Definition - What does Anthocyanins mean?

While Anthocyanins do not influence the taste of the wine directly, they are big influencers of the structural compounds of wine and influence the aging process. There is also a correlation between wine color and the concentration of anthocyanins, since their cells are located right underneath the grape’s skin.

Anthocyanins are naturally occurring compounds that are divided into five groups:

  • Petunins
  • Cyanins
  • Peonins
  • Delphinins
  • Malvins

WineFrog explains Anthocyanins

Anthocyanins are responsible for the red, blue and purple colors in fruits and flowers, they have no flavor but contribute to the tannins, aging and retention in wine. Due to the unique chemical makeup of Anthocyanins, they are able to change concentration depending on viticulture practices and environmental conditions since their synthesis is stimulated by exposure to UV light. When the anthocyanins interact with other must components, the pigment changes in the wine, they also change as the wine ages.

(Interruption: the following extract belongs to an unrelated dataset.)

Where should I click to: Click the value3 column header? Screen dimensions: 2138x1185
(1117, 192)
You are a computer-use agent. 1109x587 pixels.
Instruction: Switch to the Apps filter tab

The concentration of anthocyanins in all five groups are higher in organic vineyards than in conventionally grown plots. The proportion of anthocyanins influence the color of the wine, since they are pigment molecules that absorb UV light and protect the plants from oxidants and radiation. Anthocyanins also have higher concentrations in the skin of black grapes and reach a maximum concentration 28 days after the growing period with the highest temperatures (varaison) before declining until harvest.